§ AIM OF THE TASK
Filter the data below, keeping only lines that contain "computer".

THE INPUT below:

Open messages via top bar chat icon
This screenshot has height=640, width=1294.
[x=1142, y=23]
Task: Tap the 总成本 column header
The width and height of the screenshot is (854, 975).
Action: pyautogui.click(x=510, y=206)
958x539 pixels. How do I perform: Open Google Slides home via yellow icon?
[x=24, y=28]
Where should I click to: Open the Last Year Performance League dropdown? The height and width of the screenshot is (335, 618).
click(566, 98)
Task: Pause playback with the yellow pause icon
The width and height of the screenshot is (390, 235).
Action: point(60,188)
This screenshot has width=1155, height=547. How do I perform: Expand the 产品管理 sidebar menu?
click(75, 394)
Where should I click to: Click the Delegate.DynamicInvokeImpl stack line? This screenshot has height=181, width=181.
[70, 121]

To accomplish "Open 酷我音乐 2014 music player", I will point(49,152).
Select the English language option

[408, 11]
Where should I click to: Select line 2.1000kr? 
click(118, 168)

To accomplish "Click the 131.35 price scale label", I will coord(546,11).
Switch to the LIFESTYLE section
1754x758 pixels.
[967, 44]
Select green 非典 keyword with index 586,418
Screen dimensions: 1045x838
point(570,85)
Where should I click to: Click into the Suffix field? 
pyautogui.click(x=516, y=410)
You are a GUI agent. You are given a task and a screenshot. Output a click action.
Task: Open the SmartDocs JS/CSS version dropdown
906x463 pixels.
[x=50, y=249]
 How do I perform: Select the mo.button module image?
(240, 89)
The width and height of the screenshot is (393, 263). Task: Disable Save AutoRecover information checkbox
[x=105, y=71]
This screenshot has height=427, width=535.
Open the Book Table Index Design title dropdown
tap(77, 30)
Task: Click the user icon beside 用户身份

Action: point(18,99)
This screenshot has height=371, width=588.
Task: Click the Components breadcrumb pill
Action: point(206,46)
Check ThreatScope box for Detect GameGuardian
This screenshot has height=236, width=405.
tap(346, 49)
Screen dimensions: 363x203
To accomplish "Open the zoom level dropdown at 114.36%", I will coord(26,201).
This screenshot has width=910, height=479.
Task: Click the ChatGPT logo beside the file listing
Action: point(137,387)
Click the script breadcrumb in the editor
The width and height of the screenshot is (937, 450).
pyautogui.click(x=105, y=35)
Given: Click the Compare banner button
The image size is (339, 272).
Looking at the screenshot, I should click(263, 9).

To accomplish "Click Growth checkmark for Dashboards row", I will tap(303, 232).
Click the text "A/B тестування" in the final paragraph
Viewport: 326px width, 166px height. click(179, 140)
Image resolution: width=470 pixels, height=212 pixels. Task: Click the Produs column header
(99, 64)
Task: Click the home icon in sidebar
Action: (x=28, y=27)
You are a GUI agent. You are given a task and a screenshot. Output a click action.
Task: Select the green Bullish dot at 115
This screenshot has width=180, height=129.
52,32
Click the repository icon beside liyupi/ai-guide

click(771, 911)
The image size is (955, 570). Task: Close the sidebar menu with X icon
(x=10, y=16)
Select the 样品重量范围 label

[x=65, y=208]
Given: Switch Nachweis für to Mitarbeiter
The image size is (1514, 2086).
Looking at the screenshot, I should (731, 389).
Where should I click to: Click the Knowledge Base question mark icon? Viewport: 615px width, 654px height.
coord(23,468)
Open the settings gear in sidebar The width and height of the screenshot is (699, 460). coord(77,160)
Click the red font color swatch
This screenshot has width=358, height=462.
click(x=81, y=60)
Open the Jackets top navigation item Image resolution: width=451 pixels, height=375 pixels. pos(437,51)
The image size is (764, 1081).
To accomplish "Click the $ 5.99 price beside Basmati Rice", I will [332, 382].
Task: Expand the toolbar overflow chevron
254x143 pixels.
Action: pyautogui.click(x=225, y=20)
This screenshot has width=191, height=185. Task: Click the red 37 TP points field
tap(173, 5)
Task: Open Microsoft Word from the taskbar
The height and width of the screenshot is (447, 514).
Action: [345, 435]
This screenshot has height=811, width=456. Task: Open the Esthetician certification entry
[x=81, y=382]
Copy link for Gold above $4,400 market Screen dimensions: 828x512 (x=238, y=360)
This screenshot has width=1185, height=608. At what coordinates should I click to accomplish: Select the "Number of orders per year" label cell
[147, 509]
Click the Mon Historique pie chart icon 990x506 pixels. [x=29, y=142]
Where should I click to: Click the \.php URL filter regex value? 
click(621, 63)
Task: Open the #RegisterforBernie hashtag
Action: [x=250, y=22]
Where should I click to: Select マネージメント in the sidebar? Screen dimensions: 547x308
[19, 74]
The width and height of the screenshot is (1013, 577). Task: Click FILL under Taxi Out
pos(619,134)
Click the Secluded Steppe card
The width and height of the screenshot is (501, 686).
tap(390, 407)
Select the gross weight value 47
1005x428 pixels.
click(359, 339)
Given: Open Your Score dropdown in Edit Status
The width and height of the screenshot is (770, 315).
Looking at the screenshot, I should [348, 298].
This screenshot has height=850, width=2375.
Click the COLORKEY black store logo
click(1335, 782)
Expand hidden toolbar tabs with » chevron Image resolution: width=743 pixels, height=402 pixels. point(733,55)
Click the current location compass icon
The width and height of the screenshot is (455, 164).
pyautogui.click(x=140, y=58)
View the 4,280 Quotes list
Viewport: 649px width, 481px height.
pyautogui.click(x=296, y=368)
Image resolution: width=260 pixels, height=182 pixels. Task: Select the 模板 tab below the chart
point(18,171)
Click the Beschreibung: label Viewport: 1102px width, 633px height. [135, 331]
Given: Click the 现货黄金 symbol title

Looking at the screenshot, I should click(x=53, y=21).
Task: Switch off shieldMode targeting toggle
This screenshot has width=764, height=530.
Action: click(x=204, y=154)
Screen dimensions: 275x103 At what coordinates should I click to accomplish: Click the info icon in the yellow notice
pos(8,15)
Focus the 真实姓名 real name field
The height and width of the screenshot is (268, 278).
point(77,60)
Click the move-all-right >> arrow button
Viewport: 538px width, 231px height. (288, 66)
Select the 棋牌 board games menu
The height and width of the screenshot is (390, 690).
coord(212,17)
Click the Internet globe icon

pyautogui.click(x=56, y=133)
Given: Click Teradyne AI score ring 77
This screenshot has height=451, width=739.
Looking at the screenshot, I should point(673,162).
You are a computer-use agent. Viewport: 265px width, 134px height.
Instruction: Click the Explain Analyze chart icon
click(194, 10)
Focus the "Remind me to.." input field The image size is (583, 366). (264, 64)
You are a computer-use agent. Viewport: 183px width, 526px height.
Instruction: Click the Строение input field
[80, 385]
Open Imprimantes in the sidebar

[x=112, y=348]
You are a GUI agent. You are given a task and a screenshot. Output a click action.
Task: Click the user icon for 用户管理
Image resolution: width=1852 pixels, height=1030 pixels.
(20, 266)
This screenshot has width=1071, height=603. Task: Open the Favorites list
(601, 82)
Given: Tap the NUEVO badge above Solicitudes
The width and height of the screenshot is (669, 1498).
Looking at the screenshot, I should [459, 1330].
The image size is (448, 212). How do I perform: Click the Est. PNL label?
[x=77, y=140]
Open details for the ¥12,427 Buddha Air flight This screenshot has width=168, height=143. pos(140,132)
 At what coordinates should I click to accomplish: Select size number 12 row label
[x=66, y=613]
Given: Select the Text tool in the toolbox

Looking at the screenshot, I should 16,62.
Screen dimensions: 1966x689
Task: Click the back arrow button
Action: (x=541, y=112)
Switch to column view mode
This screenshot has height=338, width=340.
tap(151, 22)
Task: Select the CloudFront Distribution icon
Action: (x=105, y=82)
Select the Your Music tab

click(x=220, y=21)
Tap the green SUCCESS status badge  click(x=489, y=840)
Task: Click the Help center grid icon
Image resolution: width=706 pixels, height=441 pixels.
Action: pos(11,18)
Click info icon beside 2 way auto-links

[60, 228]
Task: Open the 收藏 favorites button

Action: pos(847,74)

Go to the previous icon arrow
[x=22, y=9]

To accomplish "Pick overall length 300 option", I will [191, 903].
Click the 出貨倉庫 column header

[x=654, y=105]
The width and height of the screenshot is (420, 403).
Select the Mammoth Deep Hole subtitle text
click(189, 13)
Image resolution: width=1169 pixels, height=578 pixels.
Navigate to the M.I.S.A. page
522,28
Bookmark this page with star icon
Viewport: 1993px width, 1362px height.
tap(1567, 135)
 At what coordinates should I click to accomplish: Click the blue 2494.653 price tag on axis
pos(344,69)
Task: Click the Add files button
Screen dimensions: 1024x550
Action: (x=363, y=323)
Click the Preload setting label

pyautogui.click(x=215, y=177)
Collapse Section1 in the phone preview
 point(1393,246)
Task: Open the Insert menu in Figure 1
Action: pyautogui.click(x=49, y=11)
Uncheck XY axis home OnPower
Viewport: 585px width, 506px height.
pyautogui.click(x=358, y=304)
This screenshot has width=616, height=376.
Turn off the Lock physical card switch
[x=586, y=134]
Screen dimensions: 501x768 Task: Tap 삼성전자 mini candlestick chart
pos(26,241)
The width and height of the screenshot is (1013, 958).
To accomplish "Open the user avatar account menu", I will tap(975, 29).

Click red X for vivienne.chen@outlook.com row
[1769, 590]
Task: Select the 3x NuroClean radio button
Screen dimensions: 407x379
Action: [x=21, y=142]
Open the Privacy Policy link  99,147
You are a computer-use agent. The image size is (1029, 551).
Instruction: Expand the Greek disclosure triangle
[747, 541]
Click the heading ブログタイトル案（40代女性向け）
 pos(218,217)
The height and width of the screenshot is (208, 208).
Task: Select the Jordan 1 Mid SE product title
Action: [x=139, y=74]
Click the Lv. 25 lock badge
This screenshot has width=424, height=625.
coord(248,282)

End of THE INPUT.

§ TASK ANSWER
You are a computer-use agent. Viewport: 265px width, 134px height.
You are a computer-use agent. Viewport: 183px width, 526px height.
You are a computer-use agent. The image size is (1029, 551).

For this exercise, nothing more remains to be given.